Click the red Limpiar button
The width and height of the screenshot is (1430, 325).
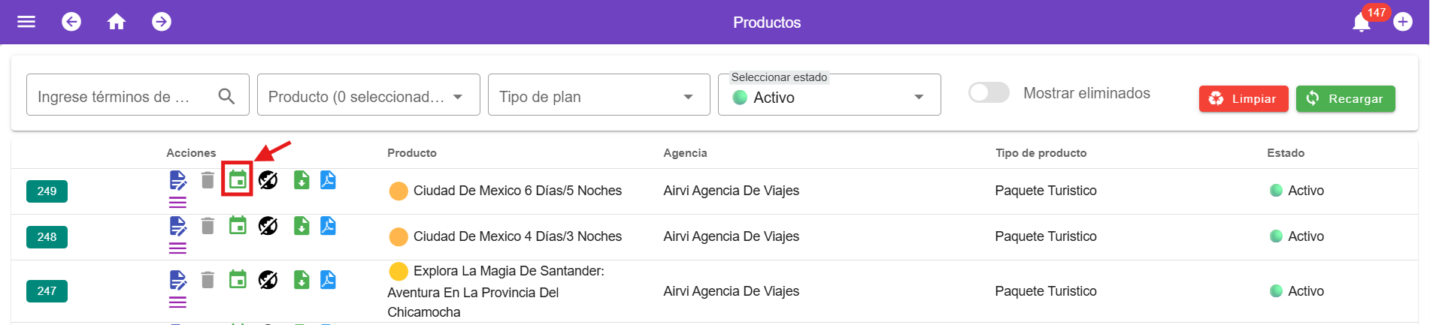1243,99
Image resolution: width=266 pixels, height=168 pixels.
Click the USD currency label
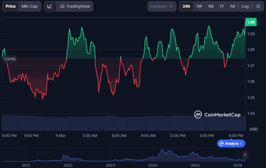pyautogui.click(x=254, y=129)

═══

* What is being asked
Copy out only the lines from the one containing "Image resolution: width=266" to the end of the entries, unchanged. Drop the pictures.

* Exercise result
Image resolution: width=266 pixels, height=168 pixels.
Click the USD currency label
pyautogui.click(x=254, y=129)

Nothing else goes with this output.